Routine blood tests may reveal chronic anemia and high erythrocyte sedimentation rate; however, the white blood cell count is usually normal. Tuberculin skin test (TST) and interferon-gamma release assay (IGRA) may be positive, but neither can differentiate between active and latent TB infection. In meta-analyses, TST sensitivity and specificity were reported to be 71% and 97%, respectively (9). In two small studies investigating intestinal TB, reported TST sensitivity was 64% and 86% (10,11). The reported sensitivity of IGRA in the diagnosis of extrapulmonary TB is between 71% and 93% and the specificity ranged between 56% and 89%, based on the prevalence of TB in the study population (12,13). IGRA has not specifically been studied in intestinal TB, but was useful in the diagnosis described in two case reports (14). In intestinal TB, stool studies are nonspecific (2).

Contrast-enhanced computed tomography of the abdomen and pelvis is the imaging modality of choice in diagnosing colonic TB (15). Imaging may reveal one or more of the following: enlarged lymph nodes, asymmetric bowel wall thickening or an inflammatory mass, strictures, ascites and, rarely, pancolitis.

The definitive diagnosis of colonic TB hinges on the combination of consistent histology and positive mycobacterial culture of biopsy material obtained by colonoscopy. Colonoscopic findings of colonic TB show one of three forms: ulcerative, hypertrophic or ulcerohypertrophic, or fibrinous (7). For optimal diagnostic yield, at least four to six deep endoscopic biopsies should be obtained from the ulcer base and its margins (16). Of note, acid-fast bacilli are identified in a minority (<33%) of biopsy specimens (17). Culture of biopsy material remains the gold standard but is slow. Polymerase chain reaction testing of biopsy specimens can facilitate the diagnosis and results can be reported within 48 h; however, this is not widely available (9,18). The role of Xpert MTB/RIF (Cepheid, USA), a polymerase chain reaction assay, in the diagnosis of extrapulmonary TB was evaluated in 1476 extrapulmonary specimens (19). The assay showed an overall sensitivity and specificity of 81.3% and 99.8%, respectively. For biopsies, urine, pus and cerebrospinal fluid, the sensitivity exceeded 85%; meanwhile, it was slightly <80% for gastric aspirates and <50% for ascites and other cavitary fluid samples.

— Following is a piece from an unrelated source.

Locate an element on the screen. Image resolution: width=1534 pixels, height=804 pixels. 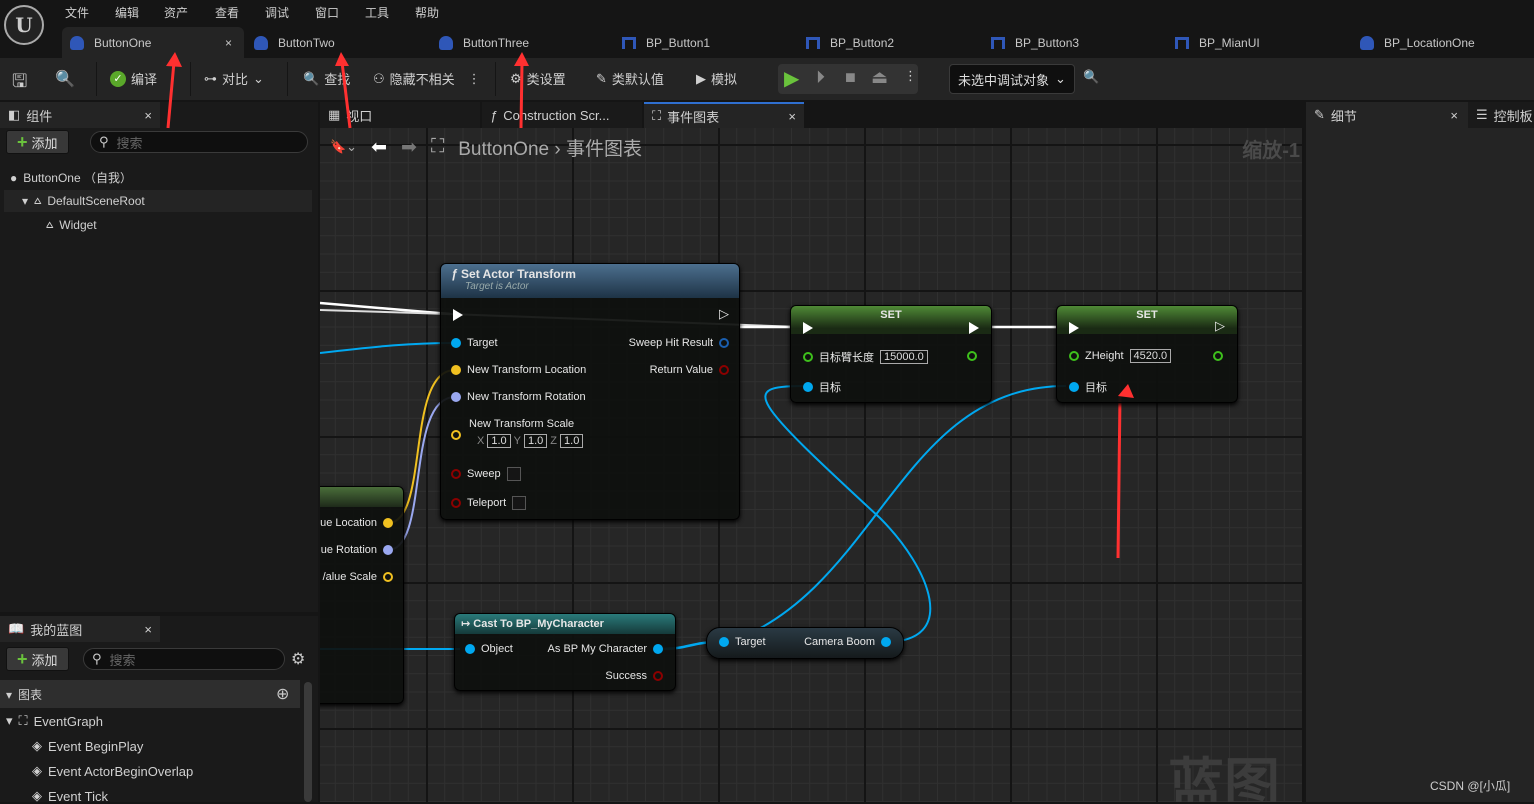
component-defaultsceneroot: ▾ ⩟ DefaultSceneRoot is located at coordinates (84, 200).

Despite the above, the diagnosis of TB colitis can remain uncertain (20). For situations in which there is high index of suspicion of TB on clinical grounds, anti-TB therapy is appropriate.

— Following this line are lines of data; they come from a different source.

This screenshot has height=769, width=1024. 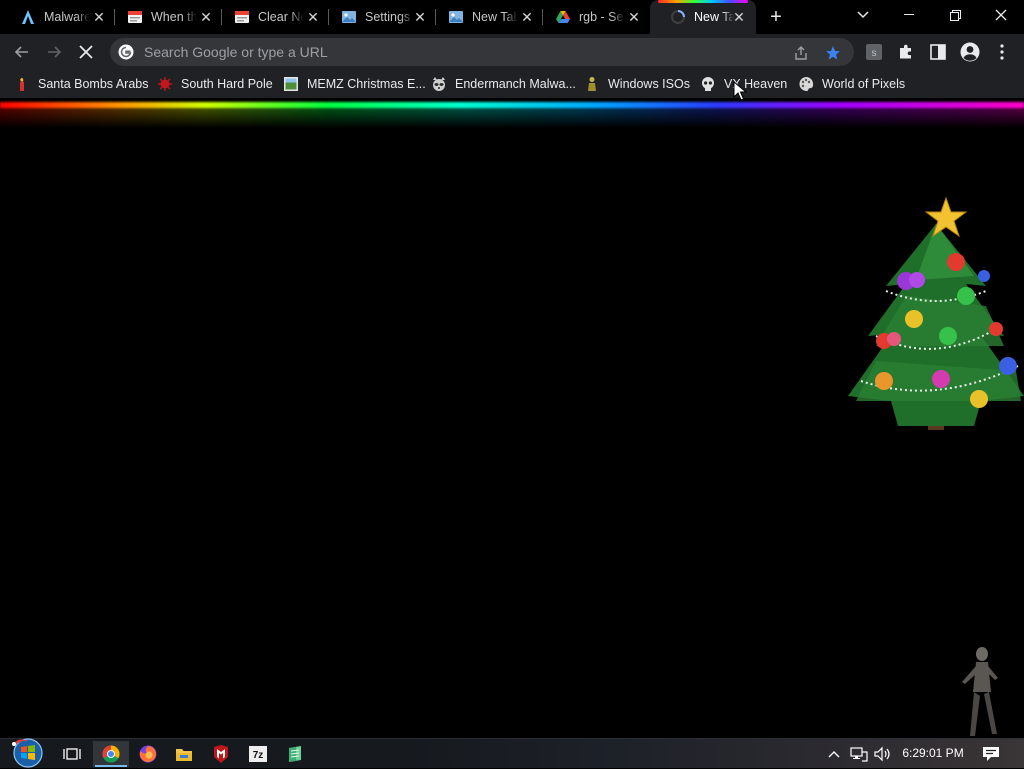 What do you see at coordinates (883, 754) in the screenshot?
I see `volume-icon` at bounding box center [883, 754].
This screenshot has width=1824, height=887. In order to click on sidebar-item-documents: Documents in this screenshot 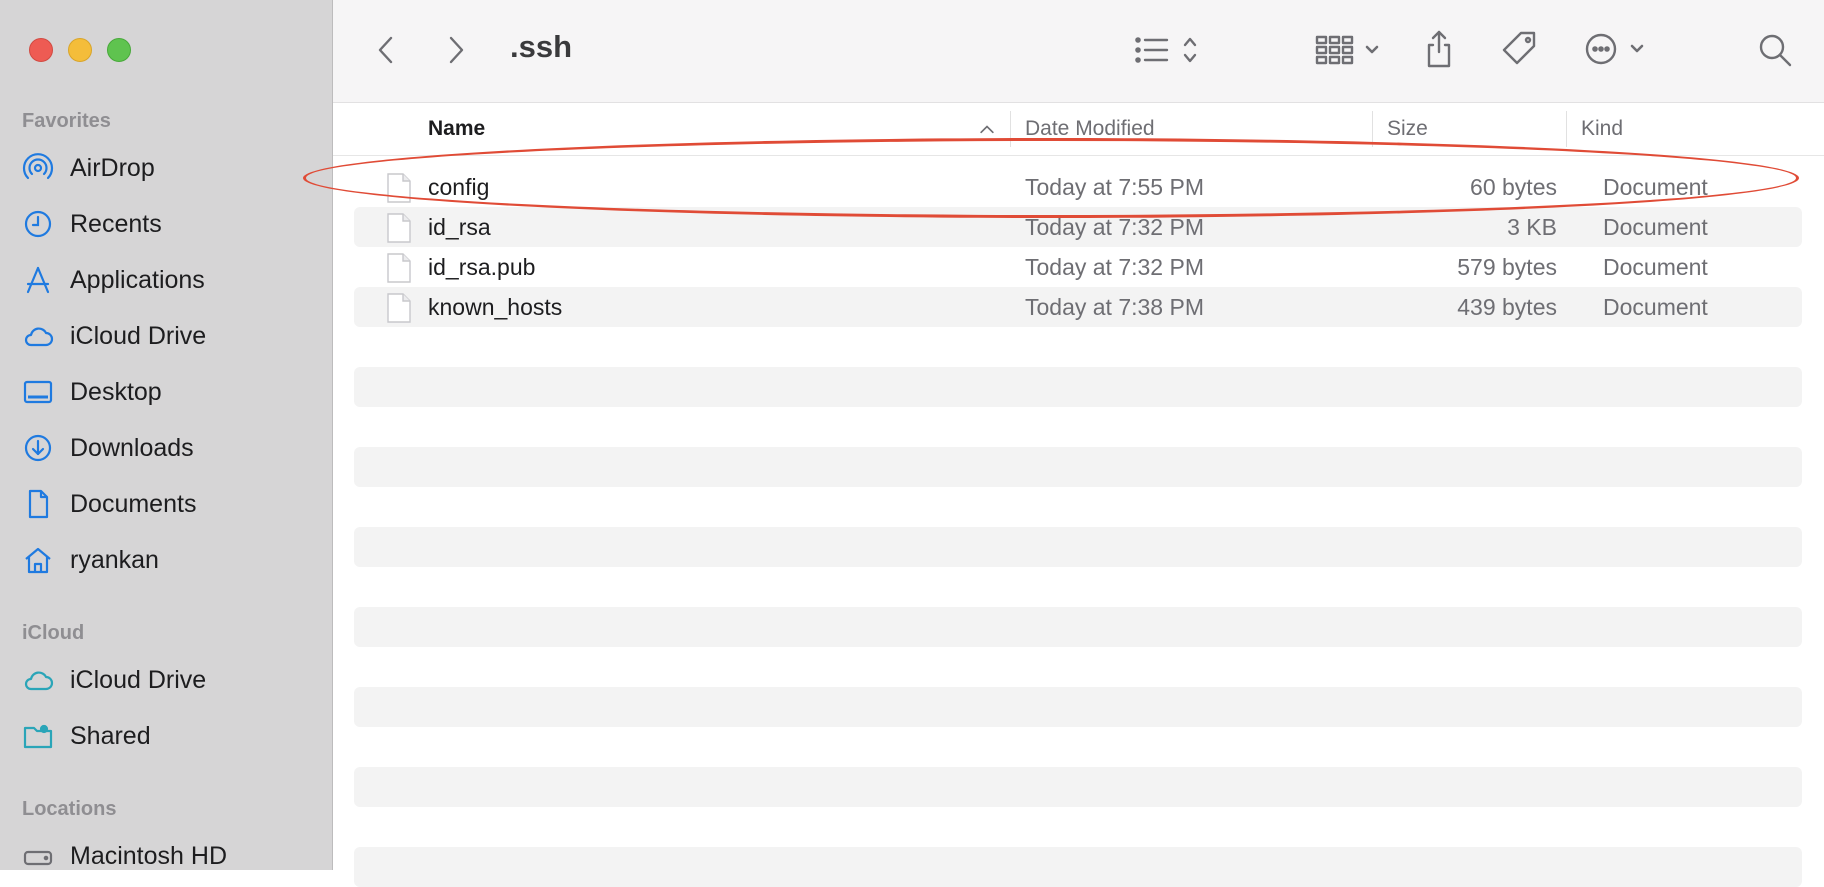, I will do `click(109, 504)`.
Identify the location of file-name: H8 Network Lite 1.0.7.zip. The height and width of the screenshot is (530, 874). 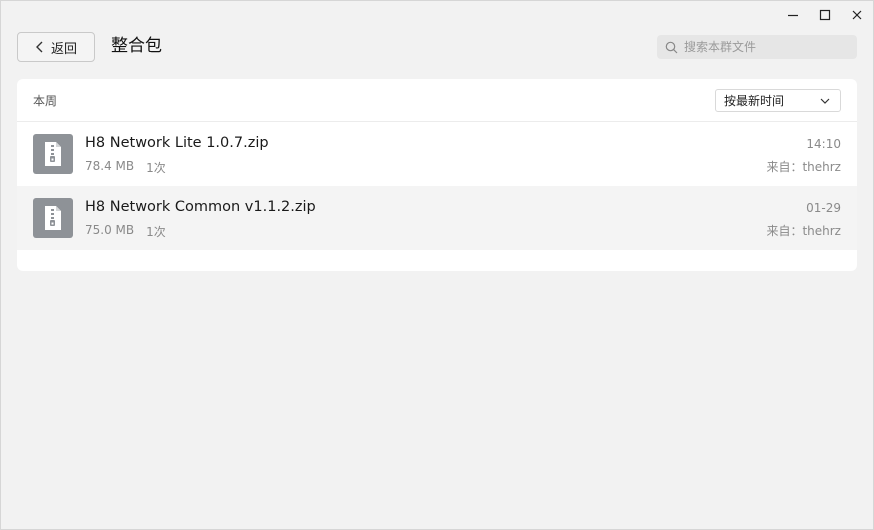
(177, 143).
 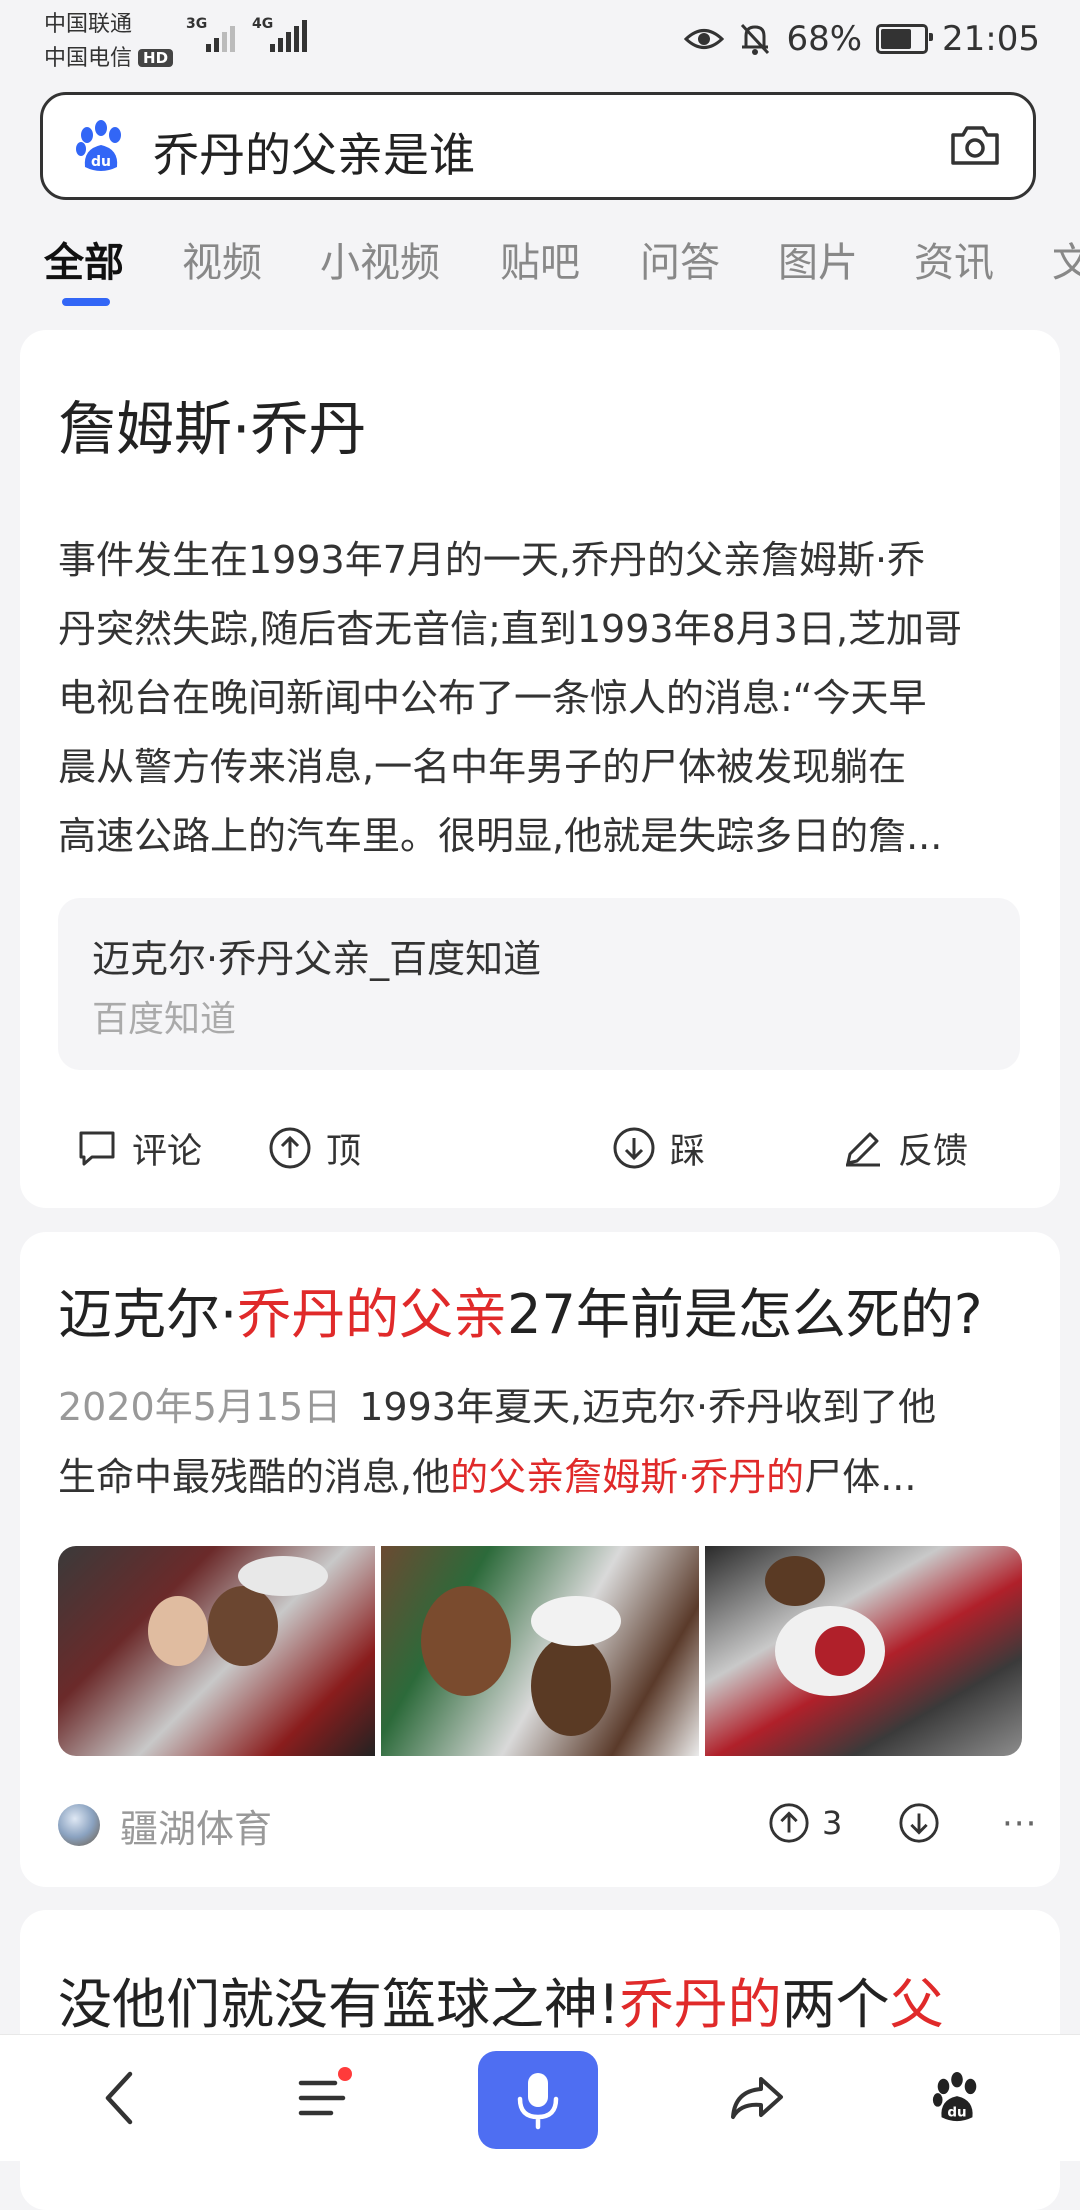 I want to click on status-right: 68% 21:05, so click(x=862, y=39).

The differential diagnoses of colonic TB include inflammatory bowel disease, carcinoma and amebiasis (2). Ileocecal TB has broader differential diagnoses including lymphoma, appendicular abscess, enteric fever, actinomycosis and yersiniosis (2).

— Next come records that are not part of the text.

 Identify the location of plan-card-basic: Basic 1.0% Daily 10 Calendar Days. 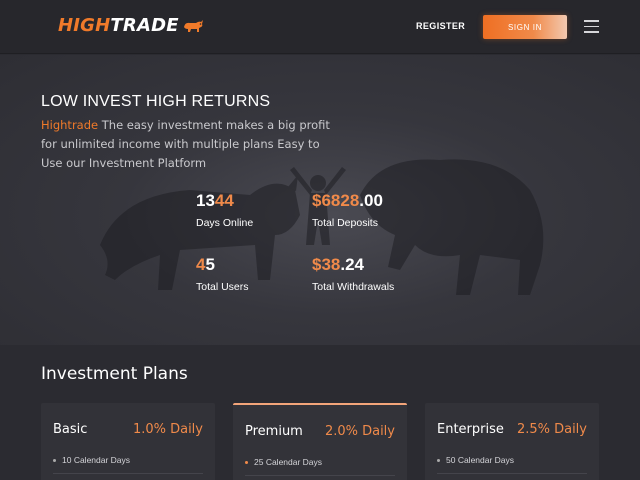
(128, 442).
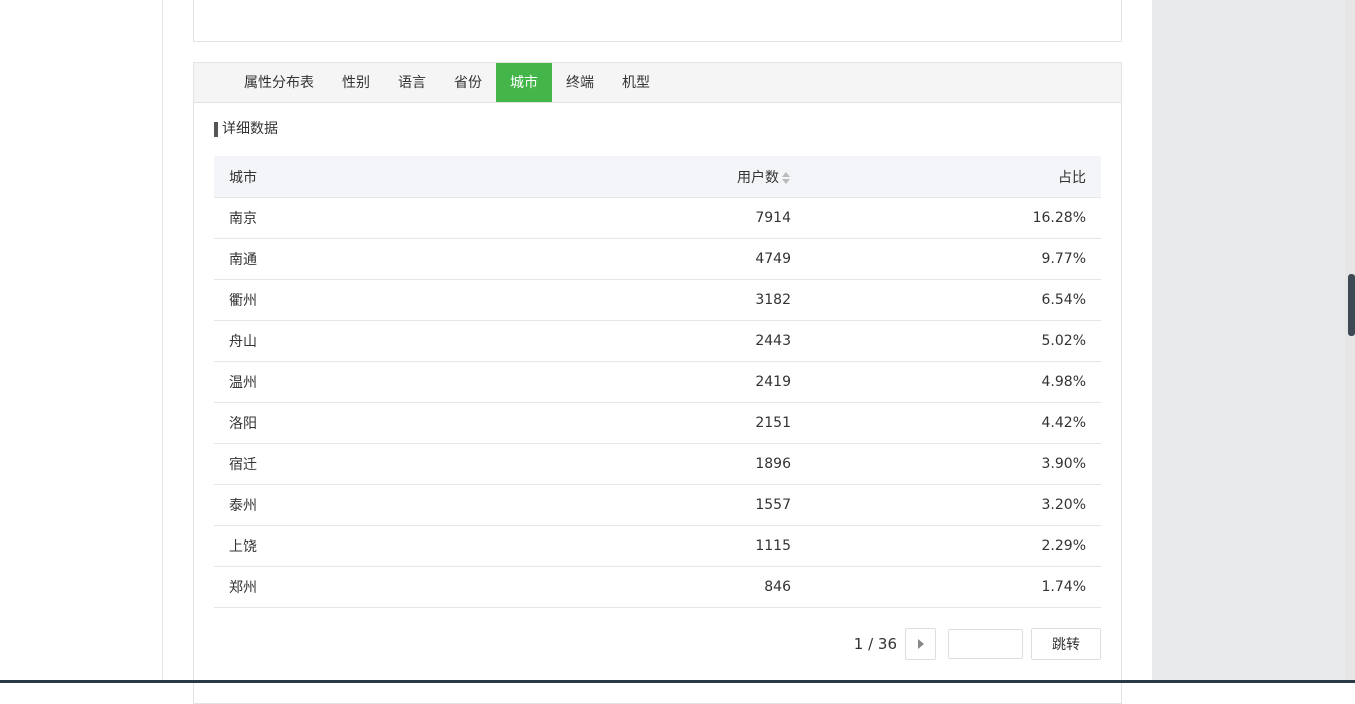  Describe the element at coordinates (876, 644) in the screenshot. I see `page-indicator: 1 / 36` at that location.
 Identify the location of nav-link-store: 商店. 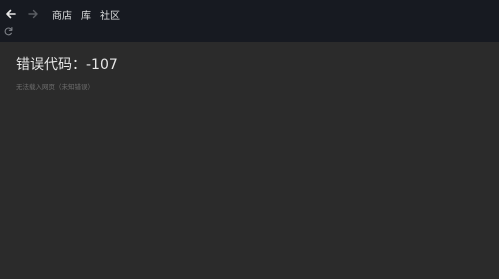
(62, 14).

TB colitis treatment consists of RIF, INH, pyrazinamide and ethambutol for two months, followed by four to seven months of RIF and INH (1). Treatment is commonly started empirically based on high clinical suspicion or suggestive preliminary test results. In Western countries and mainly among immigrant populations, multidrug-resistant TB (MDR-TB) and extensive drug-resistant TB are on the rise, making reliable empirical therapeutic recommendations difficult (21). A recent study evaluated the prevalence of MDR-TB among foreign-born persons in Alberta (22). Between 2002 and 2011, MDR-TB prevalence was 2.1%, a sharp increase from the preceding decade, during which the prevalence was 0.56%. Resistant TB strains should be suspected in immigrants from high-risk areas and empirical therapy should, preferably, be based on genotypic drug susceptibility testing. Delaying therapy in stable patients of this group, if they can be quarantined so as not to infect others, to allow for susceptibility-guided therapy as opposed to empirical therapy that may be inadequate (risking failure and the further development of resistance) is a consideration.

Bowel obstruction is the most common complication and may be due to a progressive stricture or adhesions (23). Other potential complications include perforation with secondary peritonitis, gastrointestinal bleed and fistula formation (24,25). TB colitis patients demonstrate clinical improvement within two weeks of therapy commencement. Surgical treatment is reserved for bowel obstruction, bowel perforation and massive bleeding (26).